Home: Her only home is in the Echelon reserve, five thousand acres of woodland in northern California, at the centre of which is a small compound a little like Camp David where the Echelon cohorts can gather for family events. Other than that she moves from one safe house to the next, or lives wherever her 'cover' might take her.

Interests: Caitlyn surfs, a legacy of her time in California. She keeps three short boards at the compound and when on vacation (six weeks a year) travels to surf breaks with her brother Michael. She has an extensive memorystick library of surfing videos, going right back to Endless Summer and OSCAR subscribes to three surfing magazines on her behalf. She wants desperately to take on the big wave riders at Mavericks etc, but is restrained from doing so by OSCAR, because very few women have ever ridden those breaks, and she would quickly find herself on the cover of half the surfing mags in the world if she did.

She cooks. As part of her language training, she was frequently exposed to the cuisines of the country's whose languages she was learning. She took French cooking lessons in French. She worked as a kitchen hand in an Italian restaurant. Through learning about the cuisines she also learned about the histories and culture of the subject countries. She can relax when cooking and at family gatherings she has become the kitchen boss, taking over from her father, Dave. Mary-Jane was a woeful cook. The children's meals were often prepared by their language tutors, as part of the training.

Fears: Abandonment. Does this gel with her self contained lonesomeness? Or does it explain it? Perhaps she cuts herself off as an insulation against abandonment.

In her early years in the program both tendencies were noted. Caitlyn was content to be on her own, and spent much of her free time reading or playing by herself. But twice, when she thought she had been lost by the family she displayed neither fear, nor paralysis, but rage. Observed by program analysts, she was later questioned about the incidents, one at shopping mall, the other at a fair ground. They concluded that in fact she had suffered an intense fear reaction to being 'lost', but had referred the emotion into a furious rage. All of the Echelon children display understandable sensitivity to abandonment issues, but when tested most of them exhibited normal 'fear' responses, rather than intense anger.

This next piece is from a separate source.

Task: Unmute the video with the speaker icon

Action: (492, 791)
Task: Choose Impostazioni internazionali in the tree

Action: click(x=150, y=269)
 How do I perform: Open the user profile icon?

Prejudices: No known prejudices. The Echelon children were raised to judge people and situations on the merits.

Desires: Autonomy. Like all of the Echelon cohort, Caitlyn has a strong desire to please her adoptive mother and father, a programmed urge which was later transferred to her controllers, without lessening any attachment he felt to her parents. Unlike her siblings and other Echelon cohorts in both the US and partner countries, Caitlyn displayed a notable desire for personal autonomy from her earliest days in the program. Translated into adult behavior this manifested itself in such mundane ways as a stated preference for living alone during her college years, and individual leisure activities such as surfing. More significantly she tested high for an ability to work alone, under extreme duress, as long as she had confidence in her controllers.

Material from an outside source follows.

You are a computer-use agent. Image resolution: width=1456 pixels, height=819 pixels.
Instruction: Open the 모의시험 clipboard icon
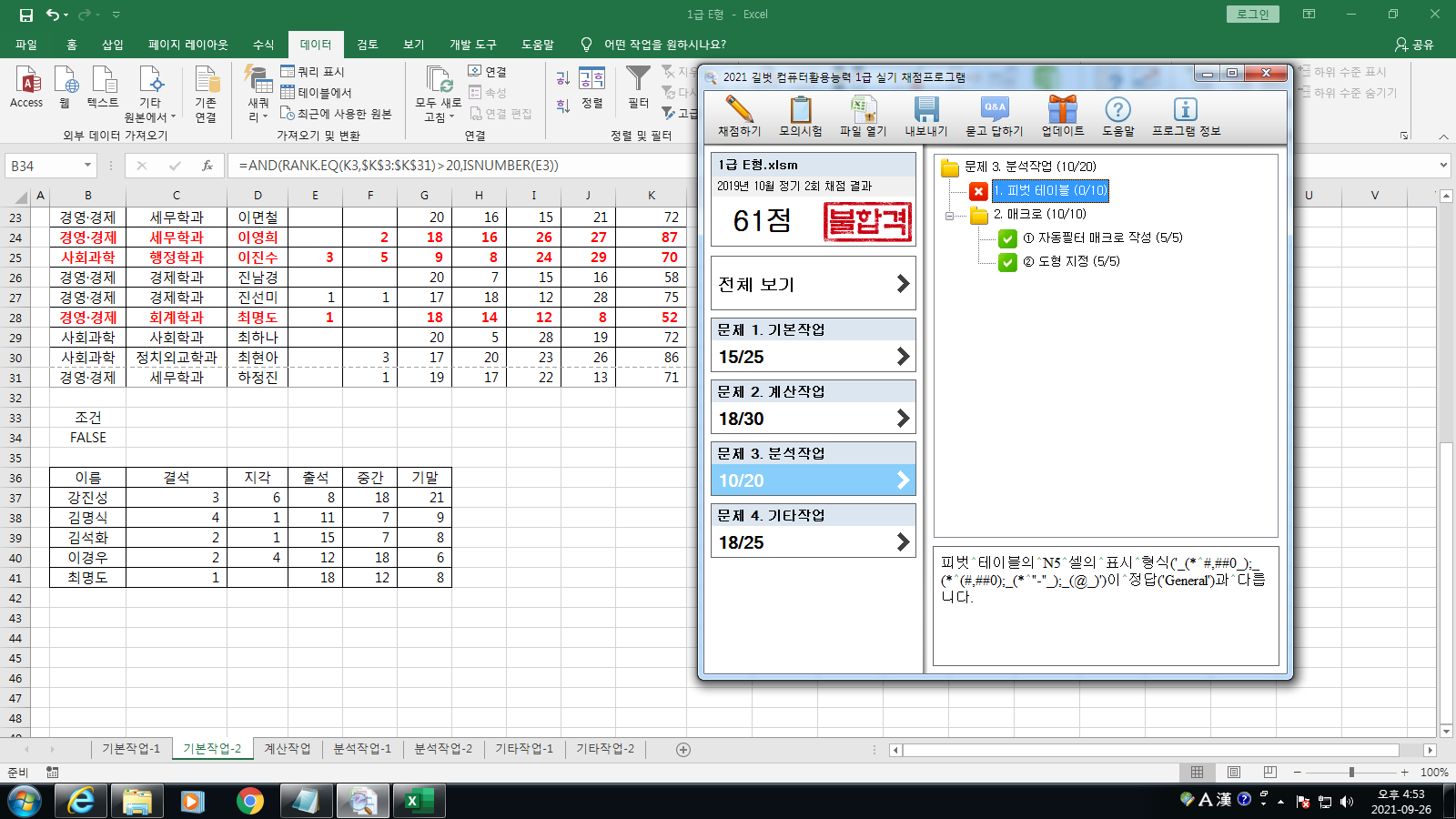coord(800,110)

Attitudes: Caitlyn consider 99% of men to be undate-able, but acknowledges that she herself falls into this category. She has an almost naïve faith in the idea of one true love, but a realistic appraisal of the chances of meeting him. About three billion to one.

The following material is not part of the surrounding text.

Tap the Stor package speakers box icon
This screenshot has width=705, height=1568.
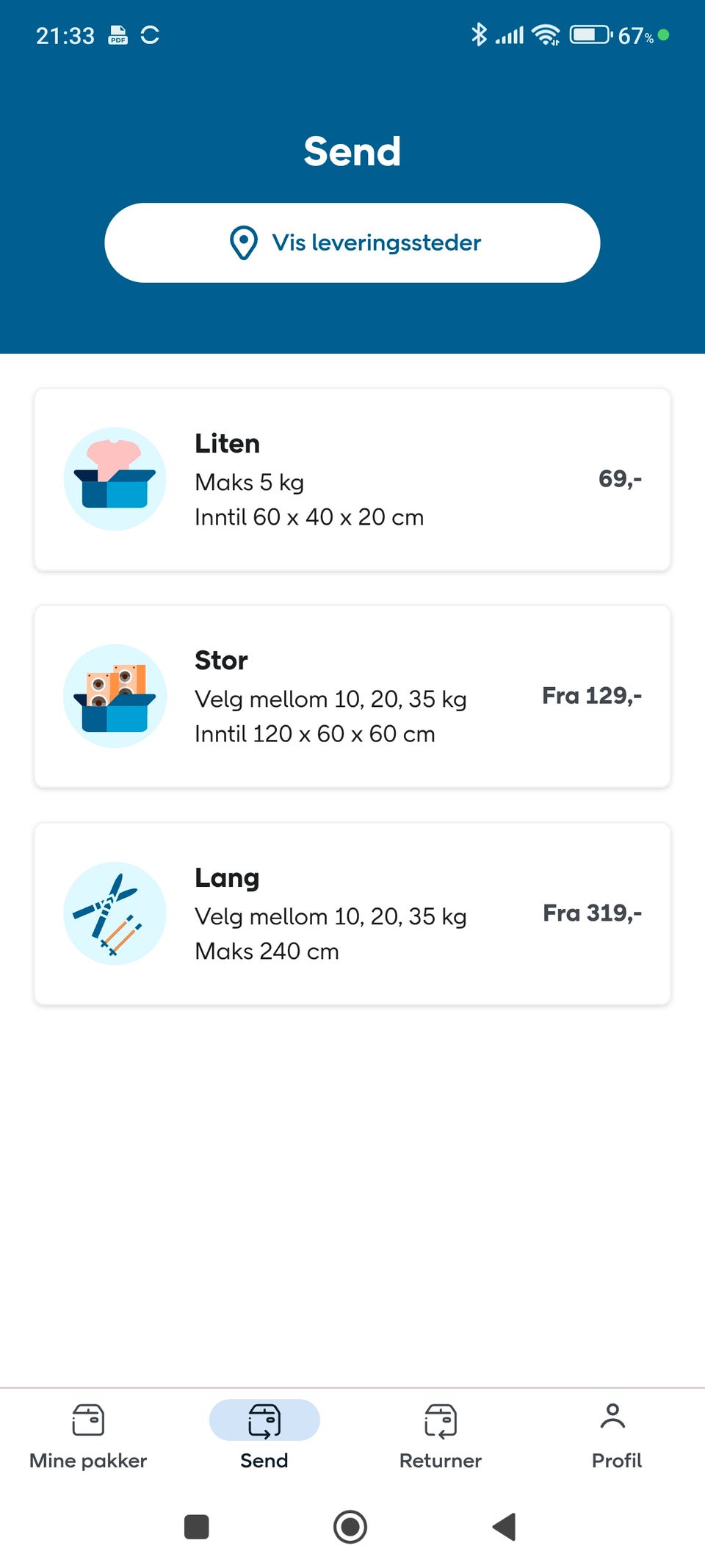tap(115, 696)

She hates commercial television, but loves romantic comedies and maintains a large collection of them on stick.

She reads cookbooks, popular histories and biography.

She hates exercise classes but loves training on her own in a gym.

Her favorite city is Florence.

Her favorite season is autumn.

She loves airport lounges because there’s nothing to do but relax and wait.

Her favorite snack is coffee and a Spanish donut, which she indulges in once a month.

Otherwise she tries to eat only organic foods when not on a job.

She has a contraceptive subdermal insert.

She hates cigarette smoke, but quite likes the smell of pipe tobacco.

She does not vote.

When at home with her family she likes to play board games and cards.

She describes her religion as frisbeetarian, but she is quietly Catholic, mostly non-practicing.

Her room at the compound still contains many of her childhood toys and she is prone to tantrums if it is disturbed while she is away.

Friends: Caitlyn has no friends outside of Echelon. She surfs with an Australian girl, from another Ecehlon cohort. And when in London she always catches up with a financial analyst, another woman, from the UK program. She has no close male friends among her contemporaries, but her unarmed combat instructor, a former marine, is something akin to a favorite uncle. Now retired, he lives in Florida, and she sends him emails and cards via Echelon. He is a friend of her fathers and sometimes travels out to the compound for holidays. A football fan, she has taken him to a couple of games, including a rugby world cup in France in which the American team was beaten 113 to 6 by Scotland.

Enemies: Her enemies are mostly dead.

25 Responses to ‘Caitlin Monroe character bio’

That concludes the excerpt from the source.